Copy the passage on dimension from "Definition 2.1" up to and including "of our scope.", substituting "finitely generated" for each occurrence of "finite-dimensional".

**Source excerpt**:

□ □ □ □ □

30/09/2014

Dimension (Vector Space)

Dimension:


Definition 2.1
A vector space is finite-dimensional if it has a basis with only finitely many vectors.
(One reason for sticking to finite-dimensional spaces is so that the representation of a vector with respect to a basis is a finitely-tall vector, and so can be easily written.) From now on we study only finite-dimensional vector spaces. We shall take the term "vector space" to mean "finite-dimensional vector space". Other spaces are interesting and important, but they lie outside of our scope.
To prove the main theorem we shall use a technical result.
Lemma 2.2 (Exchange Lemma)
Assume that  B=\langle \vec{\beta}_1,\dots,\vec{\beta}_n \rangle  is a basis for a vector space, and that for the vector  \vec{v}  the relationship  \vec{v}=c_1\vec{\beta}_1+c_2\vec{\beta}_2+\cdots +c_n\vec{\beta}_n  has  c_i\neq 0 . Then exchanging  \vec{\beta}_i  for  \vec{v}  yields another basis for the space.
Proof
Call the outcome of the exchange  \hat{B}=\langle \vec{\beta}_1,\dots,\vec{\beta}_{i-1},\vec{v},\vec{\beta}_{i+1},\dots,\vec{\beta}_n \rangle .
We first show that \hat{B} is linearly independent. Any relationship  d_1\vec{\beta}_1+\dots+d_i\vec{v}+\dots+d_n\vec{\beta}_n=\vec{0} among the members of \hat{B}, after substitution for \vec{v},
d_1\vec{\beta}_1+\dots +d_i\cdot(c_1\vec{\beta}_1+\dots+c_i\vec{\beta}_i+\dots+c_n\vec{\beta}_n) +\dots+d_n\vec{\beta}_n =\vec{0} \qquad\qquad(*)
gives a linear relationship among the members of B. The basis B is linearly independent, so the coefficient d_ic_i of \vec{\beta}_i is zero. Because c_i is assumed to be nonzero, d_i=0. Using this in equation (*) above gives that all of the other d's are also zero. Therefore \hat{B} is linearly independent.

□ □ □ □ □

**Stored data**:

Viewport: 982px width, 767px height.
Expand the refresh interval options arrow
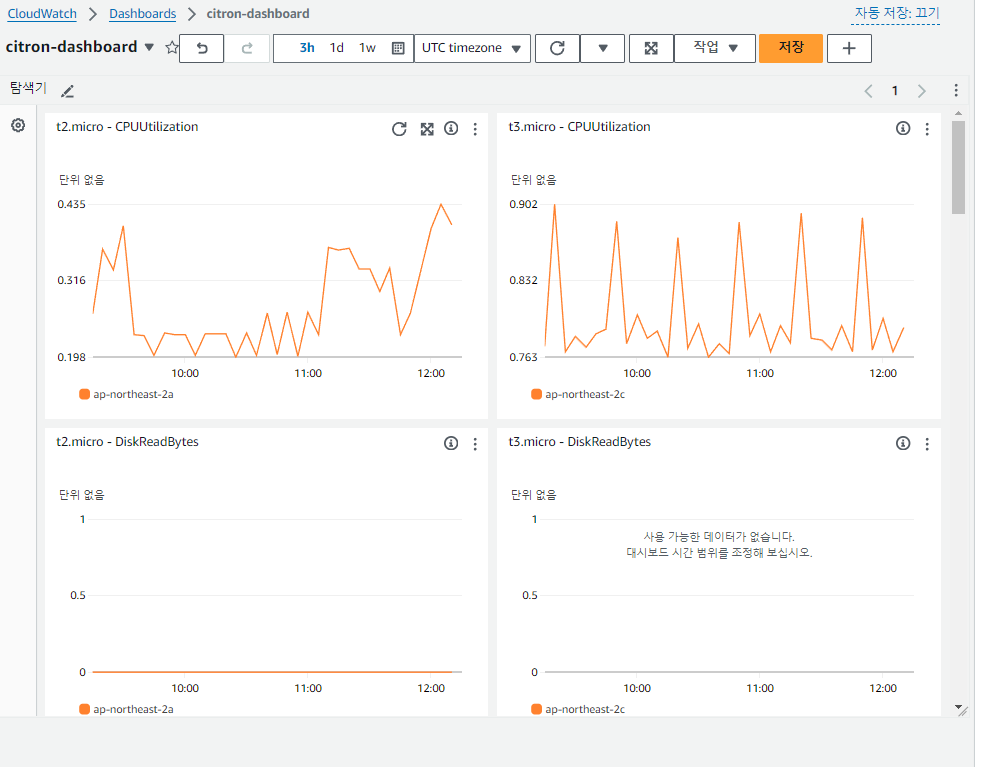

□ □ □ □ □

**Response to this exercise**:
Definition 2.1
A vector space is finitely generated if it has a basis with only finitely many vectors.
(One reason for sticking to finitely generated spaces is so that the representation of a vector with respect to a basis is a finitely-tall vector, and so can be easily written.) From now on we study only finitely generated vector spaces. We shall take the term "vector space" to mean "finitely generated vector space". Other spaces are interesting and important, but they lie outside of our scope.